(Stored items from a collection)
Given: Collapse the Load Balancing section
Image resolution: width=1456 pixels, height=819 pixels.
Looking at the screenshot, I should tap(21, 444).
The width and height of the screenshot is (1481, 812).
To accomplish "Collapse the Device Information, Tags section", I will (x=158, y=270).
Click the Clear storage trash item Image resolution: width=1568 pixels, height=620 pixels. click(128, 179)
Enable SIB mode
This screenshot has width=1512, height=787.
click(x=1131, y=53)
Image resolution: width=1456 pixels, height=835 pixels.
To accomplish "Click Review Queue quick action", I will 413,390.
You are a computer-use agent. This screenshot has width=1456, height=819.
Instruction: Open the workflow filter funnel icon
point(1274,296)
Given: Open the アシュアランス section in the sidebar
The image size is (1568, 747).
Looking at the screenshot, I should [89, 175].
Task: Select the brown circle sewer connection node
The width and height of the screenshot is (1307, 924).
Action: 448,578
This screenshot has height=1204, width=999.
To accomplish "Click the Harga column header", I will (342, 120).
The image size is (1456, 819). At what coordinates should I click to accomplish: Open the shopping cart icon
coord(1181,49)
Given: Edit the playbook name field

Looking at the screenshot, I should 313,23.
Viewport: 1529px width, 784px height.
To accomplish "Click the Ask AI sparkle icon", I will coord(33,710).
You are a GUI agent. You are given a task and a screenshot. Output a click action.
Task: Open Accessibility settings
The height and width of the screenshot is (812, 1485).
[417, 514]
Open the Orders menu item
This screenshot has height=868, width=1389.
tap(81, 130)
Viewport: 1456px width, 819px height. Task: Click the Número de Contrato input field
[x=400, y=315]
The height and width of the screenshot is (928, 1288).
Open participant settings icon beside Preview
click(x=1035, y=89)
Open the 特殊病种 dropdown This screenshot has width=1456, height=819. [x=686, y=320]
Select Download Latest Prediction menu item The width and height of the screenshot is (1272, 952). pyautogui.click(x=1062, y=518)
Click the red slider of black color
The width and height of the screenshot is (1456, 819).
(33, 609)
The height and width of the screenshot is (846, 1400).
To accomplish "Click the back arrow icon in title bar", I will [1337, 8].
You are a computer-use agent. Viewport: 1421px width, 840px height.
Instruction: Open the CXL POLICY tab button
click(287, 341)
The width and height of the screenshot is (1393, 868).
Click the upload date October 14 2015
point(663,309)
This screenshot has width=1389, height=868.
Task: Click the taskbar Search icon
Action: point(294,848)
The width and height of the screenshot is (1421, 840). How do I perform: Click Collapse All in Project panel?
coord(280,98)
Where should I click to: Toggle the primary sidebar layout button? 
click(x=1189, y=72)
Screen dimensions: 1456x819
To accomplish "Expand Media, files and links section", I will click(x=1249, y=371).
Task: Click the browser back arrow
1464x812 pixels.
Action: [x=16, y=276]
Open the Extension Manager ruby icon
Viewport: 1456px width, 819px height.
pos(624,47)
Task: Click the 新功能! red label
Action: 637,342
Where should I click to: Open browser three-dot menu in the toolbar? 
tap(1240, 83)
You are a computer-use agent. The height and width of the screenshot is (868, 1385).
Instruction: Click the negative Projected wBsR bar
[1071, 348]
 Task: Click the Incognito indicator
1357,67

(Work order) A verbatim copy of all the records is to be produced.

(Your response)
Given: Collapse the Load Balancing section
Image resolution: width=1456 pixels, height=819 pixels.
Looking at the screenshot, I should tap(21, 444).
The width and height of the screenshot is (1481, 812).
To accomplish "Collapse the Device Information, Tags section", I will (x=158, y=270).
Click the Clear storage trash item Image resolution: width=1568 pixels, height=620 pixels. click(128, 179)
Enable SIB mode
This screenshot has width=1512, height=787.
click(x=1131, y=53)
Image resolution: width=1456 pixels, height=835 pixels.
To accomplish "Click Review Queue quick action", I will 413,390.
You are a computer-use agent. This screenshot has width=1456, height=819.
Instruction: Open the workflow filter funnel icon
point(1274,296)
Given: Open the アシュアランス section in the sidebar
The image size is (1568, 747).
Looking at the screenshot, I should [89, 175].
Task: Select the brown circle sewer connection node
The width and height of the screenshot is (1307, 924).
Action: 448,578
This screenshot has height=1204, width=999.
To accomplish "Click the Harga column header", I will (342, 120).
The image size is (1456, 819). At what coordinates should I click to accomplish: Open the shopping cart icon
coord(1181,49)
Given: Edit the playbook name field

Looking at the screenshot, I should 313,23.
Viewport: 1529px width, 784px height.
To accomplish "Click the Ask AI sparkle icon", I will coord(33,710).
You are a GUI agent. You are given a task and a screenshot. Output a click action.
Task: Open Accessibility settings
The height and width of the screenshot is (812, 1485).
[417, 514]
Open the Orders menu item
This screenshot has height=868, width=1389.
tap(81, 130)
Viewport: 1456px width, 819px height. Task: Click the Número de Contrato input field
[x=400, y=315]
The height and width of the screenshot is (928, 1288).
Open participant settings icon beside Preview
click(x=1035, y=89)
Open the 特殊病种 dropdown This screenshot has width=1456, height=819. [x=686, y=320]
Select Download Latest Prediction menu item The width and height of the screenshot is (1272, 952). pyautogui.click(x=1062, y=518)
Click the red slider of black color
The width and height of the screenshot is (1456, 819).
(33, 609)
The height and width of the screenshot is (846, 1400).
To accomplish "Click the back arrow icon in title bar", I will [1337, 8].
You are a computer-use agent. Viewport: 1421px width, 840px height.
Instruction: Open the CXL POLICY tab button
click(287, 341)
The width and height of the screenshot is (1393, 868).
Click the upload date October 14 2015
point(663,309)
This screenshot has width=1389, height=868.
Task: Click the taskbar Search icon
Action: point(294,848)
The width and height of the screenshot is (1421, 840). How do I perform: Click Collapse All in Project panel?
coord(280,98)
Where should I click to: Toggle the primary sidebar layout button? 
click(x=1189, y=72)
Screen dimensions: 1456x819
To accomplish "Expand Media, files and links section", I will click(x=1249, y=371).
Task: Click the browser back arrow
1464x812 pixels.
Action: [x=16, y=276]
Open the Extension Manager ruby icon
Viewport: 1456px width, 819px height.
pos(624,47)
Task: Click the 新功能! red label
Action: 637,342
Where should I click to: Open browser three-dot menu in the toolbar? 
tap(1240, 83)
You are a computer-use agent. The height and width of the screenshot is (868, 1385).
Instruction: Click the negative Projected wBsR bar
[1071, 348]
 Task: Click the Incognito indicator
1357,67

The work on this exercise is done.